The training_mode: supervised | es | eggroll switch lives at the top level
of the YAML config — leaving it unset (or set to supervised) keeps the
existing supervised + GRPO pipelines byte-identical.
Project Structure
Cynosure/
├── train/ # Training package
│ ├── training/ # Model architecture & training pipeline
│ │ ├── model.py # Transformer model with all optional modules
│ │ ├── train.py # Training loop (supervised / GRPO / DPO / ES)
│ │ ├── evolution.py # Evolution-Strategies steps (ES at Scale + EGGROLL)
│ │ ├── rewards.py # Reward-function library + rollout helper
│ │ └── dataset.py # Data loading
│ ├── configs/ # YAML configuration files
│ │ ├── default.yaml # Default training configuration
│ │ ├── es.yaml # Full-rank ES (arXiv:2509.24372)
│ │ └── eggroll.yaml # EGGROLL low-rank ES (arXiv:2511.16652)
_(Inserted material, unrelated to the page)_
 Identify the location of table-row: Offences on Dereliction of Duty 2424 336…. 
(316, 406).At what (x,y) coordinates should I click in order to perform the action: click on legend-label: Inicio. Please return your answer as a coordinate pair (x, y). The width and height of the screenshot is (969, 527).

│ ├── export_model.py # Export trained model for inference
│ ├── research/ # Architecture & optimization research notes
│ ├── data/ # Training datasets (placeholder)
│ ├── requirements.txt
│ └── setup.py
├── inference/ # Standalone inference module (no training dependency)
│ ├── model.py # Self-contained model architecture
│ ├── generate.py # Generation loop, sampling, CLI
│ ├── network/ # Bundled model (config.yaml + checkpoint.pt)
│ └── requirements.txt # Inference-only dependencies
Exporting a Model for Inference
After training, export the model so the inference module can run standalone:
cd train
python export_model.py \
--config configs/default.yaml \
--checkpoint checkpoints/cynosure_final.pt
This copies the config and checkpoint into ../inference/network/.
Inference
The inference module is fully standalone — it does not require the training package.
Once a network is exported into inference/network/, run:
# Single prompt (run from project root)
python -m inference --prompt "Once upon a time"
# Interactive mode (omit --prompt)
python -m inference
# Or with explicit paths
python -m inference \
--config path/to/config.yaml \
--checkpoint path/to/checkpoint.pt \
--prompt "Hello world"
Sampling options: --strategy greedy|sample|top_k|top_p, --temperature, --top-k, --top-p, --repetition-penalty.
Programmatic usage:
from inference import load_model, generate, get_tokenizer
# Uses inference/network/ by default
model = load_model(device="cuda")
tokenizer = get_tokenizer("gpt2")
input_ids = tokenizer.encode("Hello world", return_tensors="pt").cuda()
output_ids = generate(model, input_ids, max_new_tokens=128, strategy="top_p")
print(tokenizer.decode(output_ids[0]))
License
Research project — not affiliated with CD Projekt Red.